• [Exercise material]:
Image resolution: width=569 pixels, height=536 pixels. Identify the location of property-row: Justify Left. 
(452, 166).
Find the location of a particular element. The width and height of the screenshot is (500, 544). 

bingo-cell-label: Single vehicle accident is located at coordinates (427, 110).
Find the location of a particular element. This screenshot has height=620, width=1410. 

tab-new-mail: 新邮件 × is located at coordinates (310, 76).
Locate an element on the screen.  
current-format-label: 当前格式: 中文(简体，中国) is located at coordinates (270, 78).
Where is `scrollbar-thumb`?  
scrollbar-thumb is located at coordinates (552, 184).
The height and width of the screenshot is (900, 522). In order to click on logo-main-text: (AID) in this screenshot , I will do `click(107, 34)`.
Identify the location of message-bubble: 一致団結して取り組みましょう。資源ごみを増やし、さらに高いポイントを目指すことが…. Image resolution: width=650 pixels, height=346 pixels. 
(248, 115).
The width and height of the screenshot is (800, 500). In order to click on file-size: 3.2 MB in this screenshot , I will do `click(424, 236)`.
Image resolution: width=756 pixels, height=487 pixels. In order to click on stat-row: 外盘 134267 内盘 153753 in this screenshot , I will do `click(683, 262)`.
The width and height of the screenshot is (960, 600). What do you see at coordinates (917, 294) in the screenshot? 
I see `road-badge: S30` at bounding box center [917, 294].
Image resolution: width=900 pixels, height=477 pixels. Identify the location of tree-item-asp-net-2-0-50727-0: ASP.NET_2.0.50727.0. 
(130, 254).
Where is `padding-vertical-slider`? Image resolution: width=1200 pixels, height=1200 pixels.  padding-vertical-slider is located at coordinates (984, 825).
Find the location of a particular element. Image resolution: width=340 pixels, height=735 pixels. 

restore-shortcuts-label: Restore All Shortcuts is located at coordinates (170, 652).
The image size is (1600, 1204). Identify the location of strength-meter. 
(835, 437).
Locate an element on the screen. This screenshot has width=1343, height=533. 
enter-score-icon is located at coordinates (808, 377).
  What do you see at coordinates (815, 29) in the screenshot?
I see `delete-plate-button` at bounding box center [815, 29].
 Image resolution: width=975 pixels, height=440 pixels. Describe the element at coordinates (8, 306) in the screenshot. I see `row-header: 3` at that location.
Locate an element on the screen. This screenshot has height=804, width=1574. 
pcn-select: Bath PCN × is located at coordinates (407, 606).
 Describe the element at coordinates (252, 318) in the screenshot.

• [Instructions for the task]: Reproduce the stretch from the line containing "The width and height of the screenshot is (960, 600)." through the end of the items with "Locate an element" swapped for "Find an element", and change nothing else.

• [Response to the task]:
The width and height of the screenshot is (960, 600). What do you see at coordinates (917, 294) in the screenshot? 
I see `road-badge: S30` at bounding box center [917, 294].
Image resolution: width=900 pixels, height=477 pixels. Identify the location of tree-item-asp-net-2-0-50727-0: ASP.NET_2.0.50727.0. 
(130, 254).
Where is `padding-vertical-slider`? Image resolution: width=1200 pixels, height=1200 pixels.  padding-vertical-slider is located at coordinates (984, 825).
Find the location of a particular element. Image resolution: width=340 pixels, height=735 pixels. 

restore-shortcuts-label: Restore All Shortcuts is located at coordinates (170, 652).
The image size is (1600, 1204). Identify the location of strength-meter. 
(835, 437).
Find an element on the screen. This screenshot has width=1343, height=533. 
enter-score-icon is located at coordinates (808, 377).
  What do you see at coordinates (815, 29) in the screenshot?
I see `delete-plate-button` at bounding box center [815, 29].
 Image resolution: width=975 pixels, height=440 pixels. Describe the element at coordinates (8, 306) in the screenshot. I see `row-header: 3` at that location.
Find an element on the screen. This screenshot has height=804, width=1574. 
pcn-select: Bath PCN × is located at coordinates (407, 606).
 Describe the element at coordinates (252, 318) in the screenshot.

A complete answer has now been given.